The RBS (LSE: RBS) share price has tanked over the past few weeks. The stock is off around 11% over the past month. It’s fallen 17% over the past three months and, over the past year, it’s lost a quarter of its value. All these figures exclude dividends.
Following this performance, its shares are now dealing at their lowest level since mid-2016. In some respects, this is extremely surprising. Back in 2016, when the lender reported a loss of £5.2bn, RBS was still in the process of recovering from the mistakes made before the financial crisis.
Rising profits
However, during the past three years, the bank seems to have gone from strength to strength. For 2019, it reported a total net profit of £3.5bn. Management also reinstated the group dividend in 2018, the first RBS had paid out since the crisis.
In its current financial year, analysts are forecasting a total distribution of 11.8p per share. That translates into a dividend yield of 6.4% on the current share price.
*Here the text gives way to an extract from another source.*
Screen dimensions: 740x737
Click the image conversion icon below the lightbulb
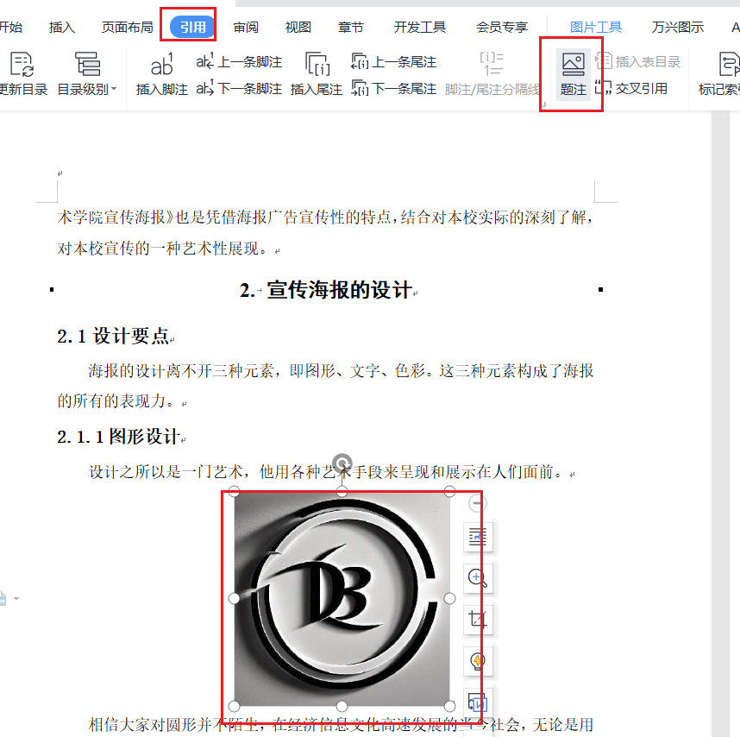478,702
Also, analysts expect the group to report a net profit of £2.7bn this year. On an earnings per share basis, the forecast is 22.6p. This suggests the stock is trading at a price-to-earnings (P/E) multiple of 8.1.
Further, after recent declines, the price-to-book (P/B) value of the bank has dipped to 0.5. That suggests if the business were broken up and sold piece by piece, it would be worth 100% more than its current market value.
What’s next?
All of the above points to a highly profitable bank that’s returning cash to investors. Its valuation metrics also indicate the shares offer a wide margin of safety at current levels.
As such, now might be an excellent time for investors to pick up a share of RBS. While it’s impossible to tell what the future holds in the near term for the bank’s share price, over the long run, the stock should track RBS’s fundamental performance.
Therefore, if the bank continues to report earnings growth and healthy dividend distributions to investors, the share price should head higher over the long term.
Indeed, it’s clear the business is in a much stronger position than it was in 2016. What’s more, the threat of bankruptcy, which has weighed on the stock price for much of the past decade, no longer exists.
Balance sheet strength
RBS’s balance sheet is now strong enough to withstand even the most severe economic downturn, after 10 years of remedial action. In the Bank of England’s latest annual assessment of bank balance sheets, RBS passed a crisis scenario involving a 4.7% fall in UK GDP, a rise in unemployment to 9.2%, and a 33% drop in house prices.
That’s a stark change. Four years ago, RBS failed the BoEs annual test and was told to improve its financial position by £2bn.
Overall, as the RBS share price continues to plunge, it might be best to focus on the bank’s long-term potential, and value on offer at current levels, rather than the falling price.